A threat actor hacked into the computer system of the water treatment facility in Oldsmar, Fla., and tried to poison the town’s water supply by raising the levels of sodium hydroxide, or lye, in the water supply. The attack happened just two days before NFL’s Super Bowl LV was held nearby in Tampa Bay, according to local authorities.
An operator at the plant first noticed a brief intrusion Friday, Feb. 5, around 8:00 a.m., Pinellas County Sheriff Bob Gualtieri said in a press conference about the incident Monday. Someone remotely accessed the computer system the operator was monitoring that controls chemical levels in the water as well as other operations, he said.
At first the operator “didn’t think much of it” because it’s normal for his supervisors to use the remote access feature to monitor his computer screen at times, Gualtieri said. However, around 1:30 p.m. someone again remotely accessed the computer system and the operator observed the mouse moving around on the screen to access various systems that control the water being treated, he said.

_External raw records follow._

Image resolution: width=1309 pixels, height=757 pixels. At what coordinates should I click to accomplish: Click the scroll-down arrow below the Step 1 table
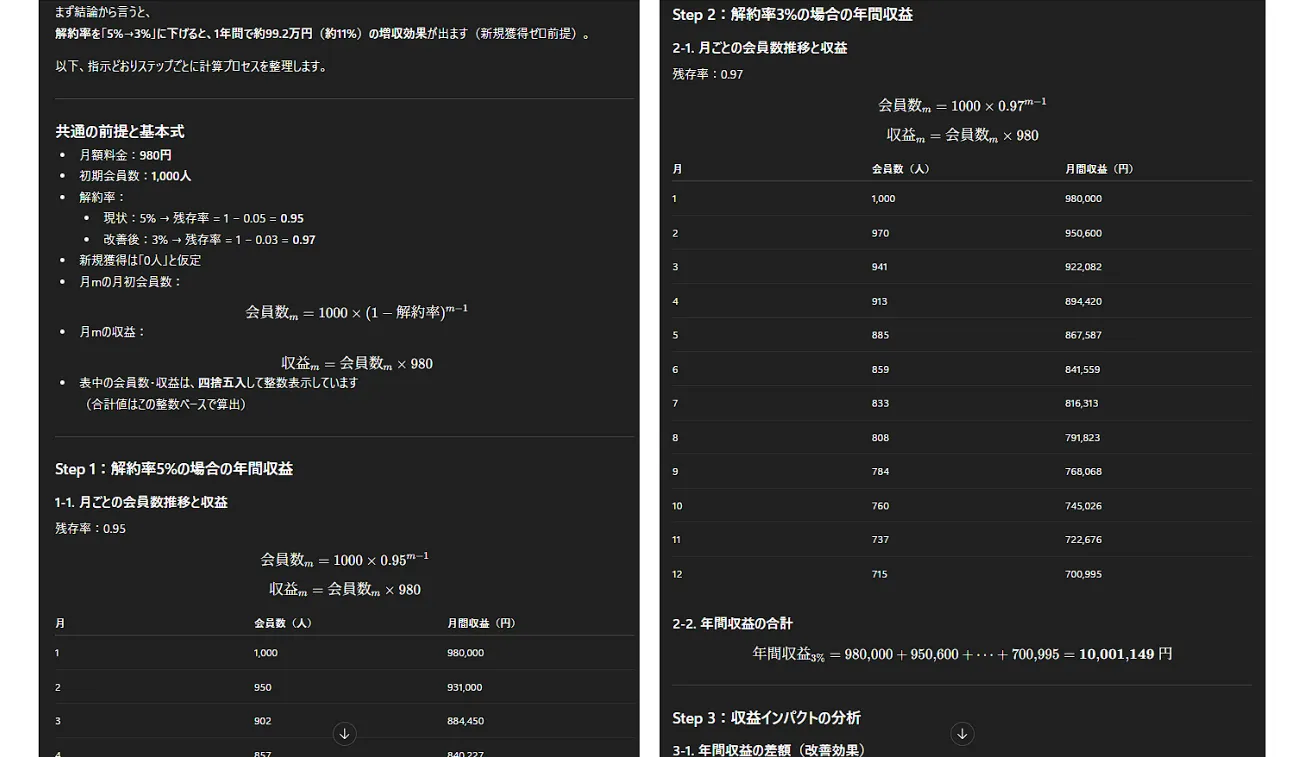pyautogui.click(x=344, y=734)
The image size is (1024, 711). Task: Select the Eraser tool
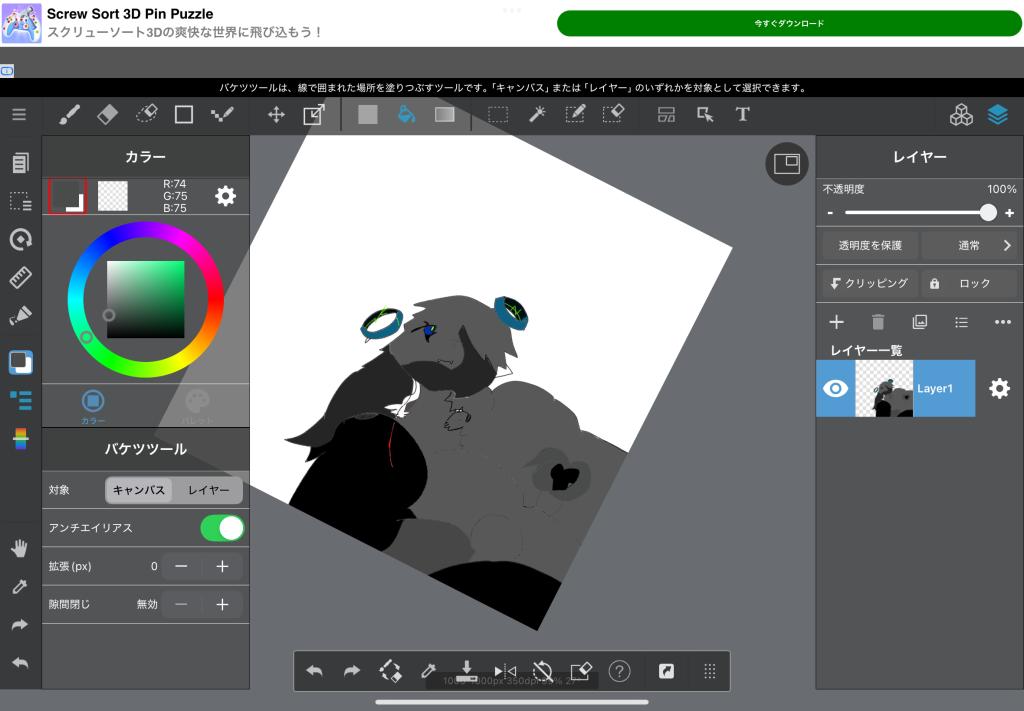(x=107, y=115)
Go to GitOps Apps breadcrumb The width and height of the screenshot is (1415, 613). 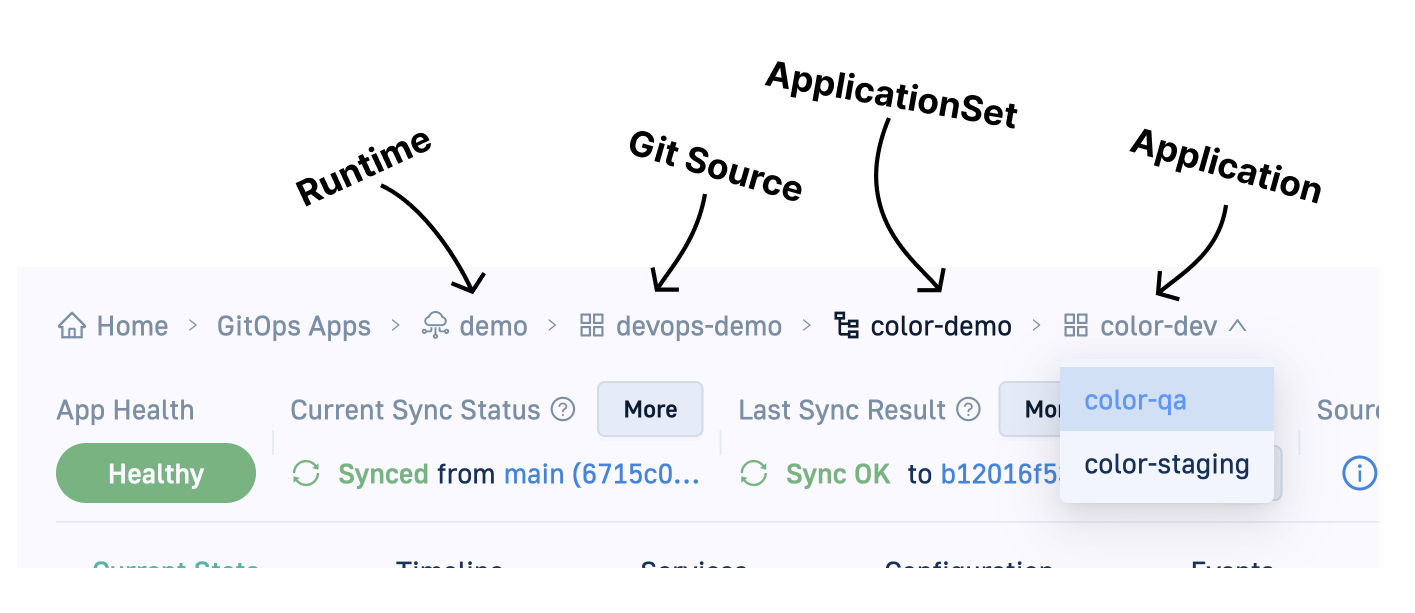coord(293,326)
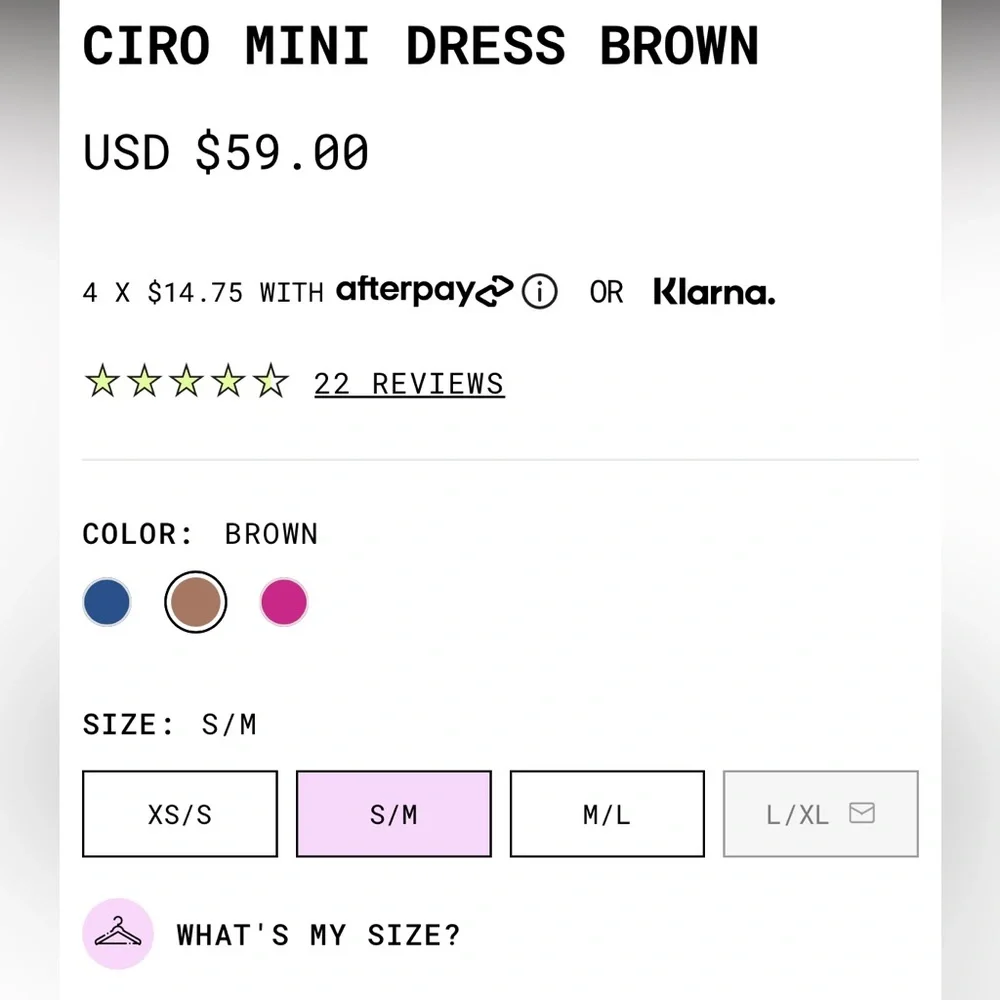Open the Afterpay info icon

[539, 292]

Lye Levels Raised at Water Treatment Plant
During the second intrusion, which lasted three to five minutes, the intruder changed the level of sodium hydroxide in the water from 100 parts per million to 11,100 parts per million, “a significant and potentially dangerous increase,” Gualtieri said.
“Sodium hydroxide, also known as lye, is the main ingredient in liquid drain cleaners,” he said. “It is used to control water acidity and remove metals from drinking water in water-treatment plants.”
Fortunately, the operator quickly changed the level back to normal after the intrusion and alerted supervisors, who then contacted the Pinellas County Sheriff’s Office. Gualtieri said his team notified the FBI and U.S. Secret Service and worked with them over the weekend to investigate and try to discover who was behind the attack.
At this time authorities have leads but have not identified a suspect, nor do they know if the attack came from inside the United States or outside the country, he said.
Motive Behind Hack Remains Elusive
They also do not have a motive for the attack, although it did occur just before the Super Bowl was held in Tampa Bay on Sunday. The event can typically draw upwards of 150,000 visitors to the region but this year only about 22,000 live spectators were allowed to attend the game due to the COVID-19 pandemic.
Still, Gualtieri asked all critical infrastructure operators in the Tampa Bay area to check to ensure that their systems have the latest security protocols in place. He also stressed that despite the seriousness of the Oldsmar incident, “at no time was there a significant adverse effect on the water being treated.”
“Importantly, the public was never in danger,” Gualtieri said.
Even if the operator hadn’t so quickly noticed the nefarious activity, he said it would have taken 24 to 36 hours for the tainted water to hit the water supply, and redundancies in the system would have tested it before then and caught the high levels of sodium hydroxide.
At Risk: Critical Infrastructure
Still, the incident is a dire reminder of the potential catastrophic effect an attack on critical infrastructure can have on public safety, making the security of these systems a top concern, security experts said.
“With so much emphasis recently placed on hacks for the health care and financial services industry, an infrastructure hack such as this tends to hit much closer to home as it regards our physical safety,” noted Tom Garrubba, CISO of Shared Assessments, in an email to Threatpost.
Indeed, given past attacks on the U.S. critical infrastructure such as the power grid, water systems and nuclear plants, organizations in control of these systems should take the latest attack in Florida as a call to action, observed Hitesh Sheth, president and CEO at Vectra, a San Jose, Calif.-based provider of AI for detecting cyberattacks, in an e-mail to Threatpost.
“Protecting these critical facilities, and upgrading their cyber defenses, should be a far higher priority,” he said.
Some experts cited the COVID-19 pandemic for putting critical infrastructure at higher risk due to the necessity of putting remote access capabilities in place sooner than operators of these systems expected for employees forced to work remotely due to pandemic restrictions.
“Many organizations have previously felt protected by traditional perimeter security such as firewalls and VPNs,” observed Kevin Dunne, president at Greenlight, a Flemington, New Jersey-based integrated risk management firm, in an e-mail to Threatpost. “However, the new shift to work from anywhere has reduced the efficacy of many of these methods and even rendered some of them useless.”
Rather than use VPNs to secure networks, Dunne suggested that the most effective way to secure remote access is to monitor identity and access “to know exactly who is access critical systems and what they are doing with that access,” he said.